Pero también están esos pequeños regalos de los años que ablandan la vida diaria, los nietos y los hijos. “El día que más disfruto de la semana es el domingo. A la tarde nos reunimos todos en casa de Olga, mi hija, y tomamos el té juntos. Disfruto muchísimo cuando estoy con mi bisnieto. Tiene los ojos celestes como mi abuelo alemán, y se sonríe, toca un bongó que le regaló su tío, es hermoso. También tengo amigos. A muchos los conocí trabajando, conservo amigos que son padres de ex alumnos, vecinos de la casa en la que vivía con mi hermana y mi madre”, cuenta Chichita.

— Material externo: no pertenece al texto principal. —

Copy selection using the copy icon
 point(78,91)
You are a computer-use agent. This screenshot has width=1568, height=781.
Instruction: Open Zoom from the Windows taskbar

“Mi nieta sacó mucho de mí, le gusta estar activa, va a teatro, a reuniones y no deja de atender a sus chicos por eso. Ha sido una luchadora Florencia y hace bien”, cuenta Chichí, orgullosa. Nieta y abuela aúnan esfuerzos para verse, a pesar de las distancias y del ajetreo, y Florencia le alcanza los periódicos que su abuela tanto disfruta. Tita por su parte, aprovecha el tiempo con su hija, recién llegada de Francia: “Vamos al cine, salimos a comer. Comparto mucho con ella porque nos entendemos bien y somos demostrativas. También veo a mi hijo y a mis nietos. Me encantan los chiquitos y sus sonrisas. Disfruto mucho de estar con gente joven. Me encanta la energía que me transmiten”.

Viejos son los trapos
Los días no se pasan sólo acudiendo a los conocidos y a la familia. Hay que ocuparse el tiempo y cada mujer tiene su rutina propia. “Trabajé en una academia que preparaba a los chicos para el ingreso a los colegios que dependen de la UBA. Seguí trabajando con chicos que venían a casa. Después empecé a dar clases en una asamblea popular a chicos carenciados. Ayudo a mi nieto menor en el Otto Krausse. También hago viajes con los jubilados.” Como si eso fuera poco, ahora que cambió de barrio, Chichita ya tiene previsto ir a un centro de jubilados donde dan talleres de memoria y tiene un proyecto para enseñarles a los chicos a hacer huertas en las escuelas.

Chichí disfruta de la lectura: ”Siempre me gustó todo lo que fuera noticias y novedad, me gustaba mucho el periodismo. Todavía leo los diarios y los periódicos que me trae Florencia. Para ver qué opinan, hay que informarse. De noche miro el noticiero. Para mí es una satisfacción. Sigo yendo a votar. Siempre tuve el mismo ideal, tengo el escudo peronista en mi casa. Me encanta conversar de política”.

Tita extrañaba a sus nietos y a su marido y buscó en qué ocupar el tiempo: “Fui a un lugar que se llama El Ceibo, donde enseñaban folklore, me gustaba mucho la música y era un buen ejercicio. Estudie tres años italiano, aprendí computación. Cuando estuve en Francia, que me quedé seis meses, fui a una escuela para extranjeros, para tratar de aprender. Voy mucho al cine, escucho música. Estoy yendo a un coro. Tenemos un repertorio divino. Mi sueño a los 11 años era ser cantante lírica. Me ponía al lado de la radio y cantaba”.

A pesar de que los huesos muchas veces duelen y la memoria se pone caprichosa, la clave de los años es seguir andando. Mujeres y luchadoras de todos los días, disfrutan de los momentos chiquitos y los grandes, de la felicidad de ver crecer a los nietos y por qué no, de la libertad de no tener presiones laborales ni familiares. La clave es siempre la misma, como escribió Benedetti, “defender la alegría como una trinchera”.